Kamuoyunda günlerdir beklenen ve önceki gün Başbakan Recep Tayyip Erdoğan tarafından açıklanan 'Demokratikleşme Paketi' tartışılmaya devam ediyor. Paketin olumlu, eksik ve eleştirel yönlerine dikkat çeken Urfa'daki bazı Sivil Toplum Kuruluşları (STK) paketi olumlu bulurken bazıları da eksik yönlerine dikkati çekti.
DERVİŞOĞLU: NEFRET SUÇLARININ HUKUK MEVZUATINA GİRMESİ YARARLI OLACAKTIR
'Demokratikleşme Paketi' ile ilgi bir açıklama yapan MAZLUMDER Şanlıurfa Şubesi Başkanı Meral Dervişoğlu, "MAZLUMDER olarak bugüne kadar ülkeyi ileriye ve barışa götüren bütün adımları desteklemiş; aksi gelişmelerin de karşısında olmuşuzdur" dedi.

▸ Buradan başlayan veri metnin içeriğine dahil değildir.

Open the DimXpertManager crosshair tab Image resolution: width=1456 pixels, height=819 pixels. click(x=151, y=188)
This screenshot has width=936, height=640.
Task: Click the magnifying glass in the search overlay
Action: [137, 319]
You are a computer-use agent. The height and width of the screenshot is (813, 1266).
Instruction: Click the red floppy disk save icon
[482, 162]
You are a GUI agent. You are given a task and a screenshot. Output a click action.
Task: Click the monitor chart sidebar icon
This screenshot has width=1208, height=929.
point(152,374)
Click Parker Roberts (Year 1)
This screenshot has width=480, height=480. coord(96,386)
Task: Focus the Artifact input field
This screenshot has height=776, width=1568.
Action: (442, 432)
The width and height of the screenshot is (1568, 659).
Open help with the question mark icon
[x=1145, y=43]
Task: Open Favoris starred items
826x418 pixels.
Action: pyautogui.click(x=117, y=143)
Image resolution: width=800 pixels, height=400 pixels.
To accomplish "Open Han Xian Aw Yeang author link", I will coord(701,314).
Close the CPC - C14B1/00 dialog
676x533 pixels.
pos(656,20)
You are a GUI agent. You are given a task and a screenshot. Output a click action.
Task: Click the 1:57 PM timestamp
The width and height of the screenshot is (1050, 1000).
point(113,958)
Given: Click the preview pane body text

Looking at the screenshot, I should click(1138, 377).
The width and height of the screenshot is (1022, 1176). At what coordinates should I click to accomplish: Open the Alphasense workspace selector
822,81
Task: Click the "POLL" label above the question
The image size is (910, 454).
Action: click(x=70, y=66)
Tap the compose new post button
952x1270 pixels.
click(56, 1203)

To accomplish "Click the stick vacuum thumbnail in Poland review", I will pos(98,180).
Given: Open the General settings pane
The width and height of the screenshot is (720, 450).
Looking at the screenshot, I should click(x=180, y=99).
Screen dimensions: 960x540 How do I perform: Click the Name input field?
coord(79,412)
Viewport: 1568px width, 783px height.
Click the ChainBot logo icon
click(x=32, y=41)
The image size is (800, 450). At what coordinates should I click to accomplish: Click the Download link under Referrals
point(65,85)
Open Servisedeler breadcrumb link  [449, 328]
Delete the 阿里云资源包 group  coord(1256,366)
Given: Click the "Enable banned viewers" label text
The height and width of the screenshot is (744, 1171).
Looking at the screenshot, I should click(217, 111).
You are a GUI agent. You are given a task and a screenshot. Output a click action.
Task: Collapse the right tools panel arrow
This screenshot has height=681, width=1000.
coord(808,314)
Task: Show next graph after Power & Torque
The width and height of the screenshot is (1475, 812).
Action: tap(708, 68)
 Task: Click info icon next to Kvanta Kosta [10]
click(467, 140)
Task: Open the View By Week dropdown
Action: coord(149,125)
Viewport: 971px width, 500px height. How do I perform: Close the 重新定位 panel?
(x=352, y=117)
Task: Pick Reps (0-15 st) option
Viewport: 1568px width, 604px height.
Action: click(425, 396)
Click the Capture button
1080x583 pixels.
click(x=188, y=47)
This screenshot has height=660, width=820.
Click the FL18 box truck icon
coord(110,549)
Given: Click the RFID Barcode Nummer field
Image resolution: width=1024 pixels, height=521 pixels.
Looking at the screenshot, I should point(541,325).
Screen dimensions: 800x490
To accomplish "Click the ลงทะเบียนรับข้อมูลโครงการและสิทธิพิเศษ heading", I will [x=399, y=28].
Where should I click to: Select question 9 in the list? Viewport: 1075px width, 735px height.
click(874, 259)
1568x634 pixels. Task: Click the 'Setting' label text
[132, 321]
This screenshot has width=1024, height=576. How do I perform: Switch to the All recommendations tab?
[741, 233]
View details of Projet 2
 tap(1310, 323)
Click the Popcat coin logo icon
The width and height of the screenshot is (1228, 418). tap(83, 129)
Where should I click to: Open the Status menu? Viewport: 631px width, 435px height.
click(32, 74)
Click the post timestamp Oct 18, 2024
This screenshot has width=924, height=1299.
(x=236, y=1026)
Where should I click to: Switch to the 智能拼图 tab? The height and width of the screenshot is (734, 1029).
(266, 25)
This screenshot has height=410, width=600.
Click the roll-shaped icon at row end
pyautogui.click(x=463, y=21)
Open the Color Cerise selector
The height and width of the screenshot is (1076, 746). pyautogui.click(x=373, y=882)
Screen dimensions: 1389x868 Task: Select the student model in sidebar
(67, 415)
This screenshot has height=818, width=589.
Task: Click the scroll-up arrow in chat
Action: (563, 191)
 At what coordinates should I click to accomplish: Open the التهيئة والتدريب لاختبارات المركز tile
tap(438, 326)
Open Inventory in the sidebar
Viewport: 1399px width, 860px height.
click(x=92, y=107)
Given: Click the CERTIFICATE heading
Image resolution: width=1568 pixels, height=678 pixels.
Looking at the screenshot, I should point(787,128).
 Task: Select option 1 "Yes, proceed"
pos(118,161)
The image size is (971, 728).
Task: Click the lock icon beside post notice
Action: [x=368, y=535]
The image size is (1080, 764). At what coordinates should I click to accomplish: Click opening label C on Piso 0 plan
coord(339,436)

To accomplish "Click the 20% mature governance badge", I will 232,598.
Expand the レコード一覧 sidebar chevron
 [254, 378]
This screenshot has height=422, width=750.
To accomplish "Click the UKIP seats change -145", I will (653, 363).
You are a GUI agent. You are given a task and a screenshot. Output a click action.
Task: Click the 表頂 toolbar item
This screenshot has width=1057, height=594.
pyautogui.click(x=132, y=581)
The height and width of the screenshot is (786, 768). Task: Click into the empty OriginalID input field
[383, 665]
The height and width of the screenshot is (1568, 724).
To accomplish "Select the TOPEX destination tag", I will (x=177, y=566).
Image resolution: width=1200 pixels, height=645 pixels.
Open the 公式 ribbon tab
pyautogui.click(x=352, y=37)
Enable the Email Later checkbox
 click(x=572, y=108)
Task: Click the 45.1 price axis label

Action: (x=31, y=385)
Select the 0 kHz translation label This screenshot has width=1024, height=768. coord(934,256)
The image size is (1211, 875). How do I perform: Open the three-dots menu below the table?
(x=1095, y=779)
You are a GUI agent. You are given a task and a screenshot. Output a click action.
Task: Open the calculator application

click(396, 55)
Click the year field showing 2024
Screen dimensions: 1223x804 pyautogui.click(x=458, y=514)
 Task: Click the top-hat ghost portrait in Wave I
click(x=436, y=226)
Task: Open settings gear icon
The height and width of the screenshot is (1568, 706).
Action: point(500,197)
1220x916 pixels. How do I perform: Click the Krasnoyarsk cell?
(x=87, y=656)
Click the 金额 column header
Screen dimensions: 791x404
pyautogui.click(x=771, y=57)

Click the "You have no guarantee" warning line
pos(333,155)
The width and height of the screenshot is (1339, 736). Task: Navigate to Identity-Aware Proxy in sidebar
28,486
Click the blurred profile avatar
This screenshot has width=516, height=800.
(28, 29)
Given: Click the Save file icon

Bundan sonraki süreçlerde de tavırlarının tüm gelişmelere insan temel hak ve hürriyetleri noktasından bakmak olacağını kayeden Dervişoğlu, "30 Eylül günü Başbakanın bizzat açıkladığı demokratikleşme paketi ile ilgili olumlu ve olumsuz yorumların olması, konunun geniş kesimlerce tartışılması, en ücra köşedeki vatandaşın dahi siyasetle, haklarıyla ilgili yorum yapması ve görüşlerini belirtmesi sevindirici bir tablodur. Halkın geldiği bu düzey, artık her 'yetmez ama evet' paketlerine olumlu yaklaşmasını zorlaştırmaktadır. Ülkenin temel sistematiğini değiştirecek, vesayetin gücünü kıracak, bir arada yaşamaya ve toplumsal barışa gerçek anlamda niyetlenerek, evrensel ilkelere yönelecek köklü yaklaşımlara ihtiyaç duyulmaktadır" dedi.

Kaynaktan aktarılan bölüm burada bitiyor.